9-10 It is our aim, therefore, to please him, whether we are “at home” or “away”. For every one of us will have to stand without pretence before Christ our judge, and we shall be rewarded for what we did when we lived in our bodies, whether it was good or bad.

Our ministry is based on solemn convictions

11-15 All our persuading of men, then, is with this solemn fear of God in our minds. What we are is utterly plain to God—and I hope to your consciences as well. (No, we are not recommending ourselves to you again, but we can give you grounds for legitimate pride in us—if that is what you need to meet those who are so proud of the outward rather than the inward qualification). If we have been “mad” it was for God’s glory; if we are perfectly sane it is for your benefit. At any rate there has been no selfish motive. The very spring of our actions is the love of Christ. We look at it like this: if one died for all men then, in a sense, they all died, and his purpose in dying for them is that their lives should now be no longer lived for themselves but for him who died and rose again for them.

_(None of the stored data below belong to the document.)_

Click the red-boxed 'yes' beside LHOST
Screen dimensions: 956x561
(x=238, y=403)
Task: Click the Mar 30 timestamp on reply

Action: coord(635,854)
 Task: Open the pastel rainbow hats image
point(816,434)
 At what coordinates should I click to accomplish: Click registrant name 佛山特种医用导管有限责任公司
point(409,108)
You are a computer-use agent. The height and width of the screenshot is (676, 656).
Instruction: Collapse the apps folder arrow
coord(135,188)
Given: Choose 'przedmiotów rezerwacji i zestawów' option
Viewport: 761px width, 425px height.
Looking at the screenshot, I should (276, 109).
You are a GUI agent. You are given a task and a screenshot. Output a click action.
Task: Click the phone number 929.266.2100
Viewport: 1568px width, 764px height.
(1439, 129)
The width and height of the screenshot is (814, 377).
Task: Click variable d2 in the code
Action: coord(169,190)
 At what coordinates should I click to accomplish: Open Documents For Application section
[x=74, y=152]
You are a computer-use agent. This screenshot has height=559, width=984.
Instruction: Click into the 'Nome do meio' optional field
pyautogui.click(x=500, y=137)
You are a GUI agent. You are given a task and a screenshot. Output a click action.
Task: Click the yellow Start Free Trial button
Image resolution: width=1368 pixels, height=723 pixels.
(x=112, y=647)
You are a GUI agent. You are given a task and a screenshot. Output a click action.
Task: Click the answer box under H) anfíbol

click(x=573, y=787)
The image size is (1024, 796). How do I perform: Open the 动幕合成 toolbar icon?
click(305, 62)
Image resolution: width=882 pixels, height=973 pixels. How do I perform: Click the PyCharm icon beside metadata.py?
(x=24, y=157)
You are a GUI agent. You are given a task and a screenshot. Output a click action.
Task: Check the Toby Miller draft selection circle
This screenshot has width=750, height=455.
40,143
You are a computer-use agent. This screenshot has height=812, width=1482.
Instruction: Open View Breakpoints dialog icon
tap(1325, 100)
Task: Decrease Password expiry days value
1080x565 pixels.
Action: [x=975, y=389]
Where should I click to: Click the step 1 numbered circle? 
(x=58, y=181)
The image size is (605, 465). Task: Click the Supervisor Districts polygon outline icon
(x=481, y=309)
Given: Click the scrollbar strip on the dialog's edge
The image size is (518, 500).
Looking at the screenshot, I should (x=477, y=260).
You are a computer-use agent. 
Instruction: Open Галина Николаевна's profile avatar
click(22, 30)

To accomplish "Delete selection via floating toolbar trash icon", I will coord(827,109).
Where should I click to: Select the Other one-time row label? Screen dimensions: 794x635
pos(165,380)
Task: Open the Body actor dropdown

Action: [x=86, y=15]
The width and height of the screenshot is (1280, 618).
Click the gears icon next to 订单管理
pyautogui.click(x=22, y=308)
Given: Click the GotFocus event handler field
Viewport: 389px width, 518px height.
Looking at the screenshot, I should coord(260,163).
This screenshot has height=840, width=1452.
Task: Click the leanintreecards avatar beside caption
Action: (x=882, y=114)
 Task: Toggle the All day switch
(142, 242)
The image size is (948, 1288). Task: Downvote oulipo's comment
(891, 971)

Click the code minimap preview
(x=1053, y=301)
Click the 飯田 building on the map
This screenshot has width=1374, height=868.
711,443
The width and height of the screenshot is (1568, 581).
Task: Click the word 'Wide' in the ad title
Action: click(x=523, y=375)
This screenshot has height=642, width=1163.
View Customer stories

16-21 This means that our knowledge of men can no longer be based on their outward lives (indeed, even though we knew Christ as a man we do not know him like that any longer). For if a man is in Christ he becomes a new person altogether—the past is finished and gone, everything has become fresh and new. All this is God’s doing, for he has reconciled us to himself through Jesus Christ; and he has made us agents of the reconciliation. God was in Christ personally reconciling the world to himself—not counting their sins against them—and has commissioned us with the message of reconciliation. We are now Christ’s ambassadors, as though God were appealing direct to you through us. As his personal representatives we say, “Make your peace with God.” For God caused Christ, who himself knew nothing of sin, actually to be sin for our sakes, so that in Christ we might be made good with the goodness of God.